É possível que as letras de forte teor político de Vandré tenham influenciado Ney Matogrosso em seu primeiro teste por causa de toda a repressão que ele sempre carregou em sua vida. “A polícia andava atrás de mim na rua toda hora me dando baculejo por causa da minha aparência. Toda hora me revistavam. Era uma barra pesada no Rio de Janeiro. Mas eu nunca tive medo deles, não”.
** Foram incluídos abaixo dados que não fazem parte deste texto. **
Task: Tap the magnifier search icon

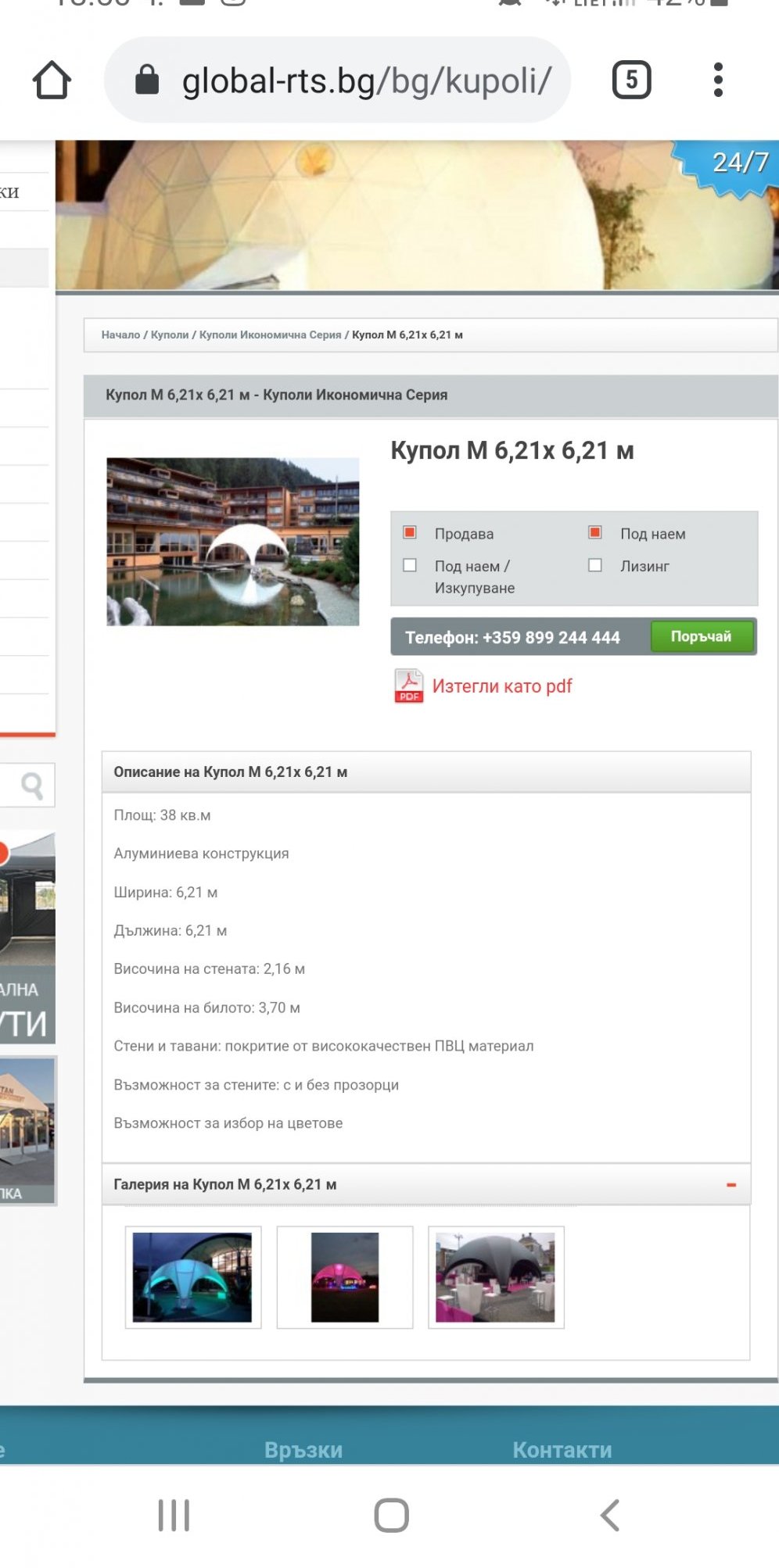Action: point(32,785)
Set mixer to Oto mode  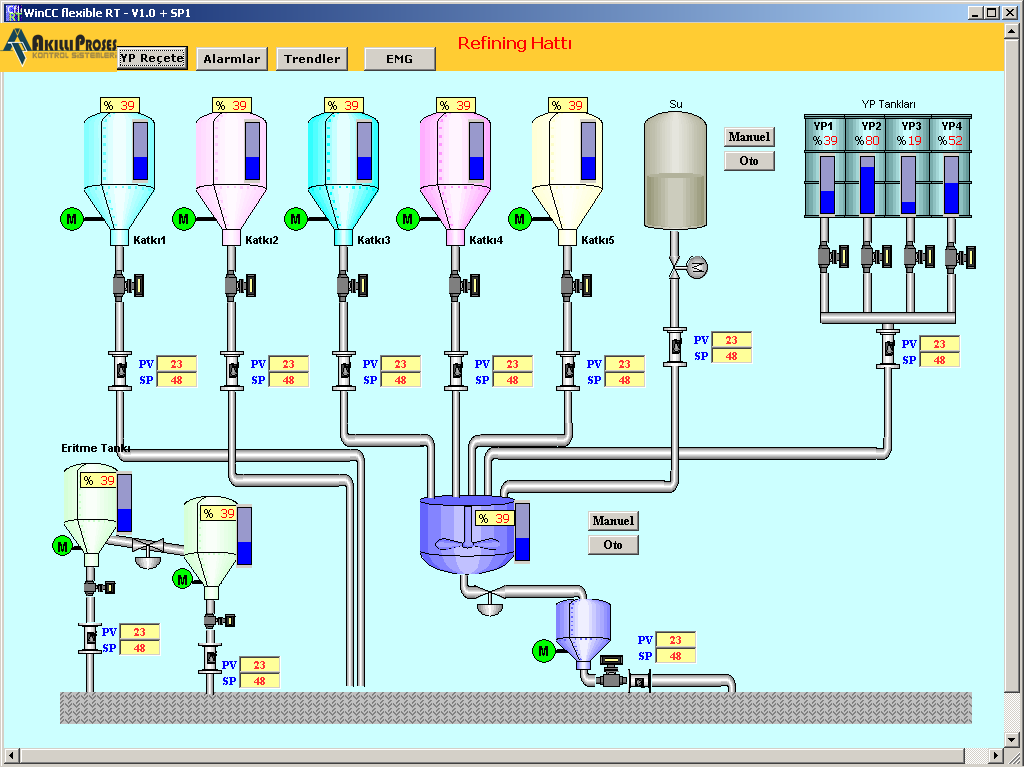pos(613,545)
Hoje em dia, as relações pessoais de Ney Matogrosso com os paraibanos estão mais circunscritas a um núcleo que tem a cantora Renata Arruda e o cineasta Tavinho Teixeira. “Não tenho contato com Antônio Barros, mas toda vez que eu venho para cá ele aparece e eu gosto muito de me encontrar com ele. Meu laço com a Paraíba é mais afetivo que profissional”. Esse laço se estende ainda para envolver o multiartista André Morais, que acaba de lançar com Ney a música ‘Cantar e Sangrar’, composta pelo paraibano e a cuiabana Lucinda, da dupla com Luhli, a amiga que incentivou Ney desde o início.

Medo da morte

Foto: Roberto Guedes

Aos 81 anos, Ney Matogrosso já tem publicado um livro de memórias (Vira-Lata de Raça, 2018) e duas biografias (‘Ney Matogrosso: A biografia’, 2021 e ‘Um Cara Meio Estranho’, 1992). Existe ainda o musical ‘Ney Matogrosso - Homem com H’ e uma cinebiografia da Paris Filmes em pré-produção no momento. Um conjunto de obras que parecem destinadas a um artista com mais passado do que futuro. Uma percepção que não assusta o artista. “Tenho uma ideia de morte que todos deveríamos ter porque não temos como escapar dela. Encaro com muita naturalidade. Claro que cheguei a essa naturalidade quando, nos anos 80, todos os meus amigos foram levados de uma vez só e eu tive que conviver com aquilo tudo. Conviver e não pirar, porque precisavam que eu não pirasse. Tive muito tempo para refletir sobre esse assunto específico. Realmente não tenho medo, não”.

Essa é uma força que Ney Matogrosso absorve de sua conexão espiritual com a natureza. “Sei que uma hora dessas eu vou, mas todos nós vamos. Acho uma bobagem a gente ter medo da morte. Enquanto ela não chega a gente se diverte no mundo, faz tudo o que a gente gosta. A gente trata bem as pessoas. Vamos tratar bem uns aos outros. É tão simples. Não dói”. Enquanto isso, Ney Matogrosso vai continuar a brincar e a botar pra gemer com o seu ‘Bloco na Rua’.

*Matéria publicada originalmente na edição impressa de 24 de agosto de 2023.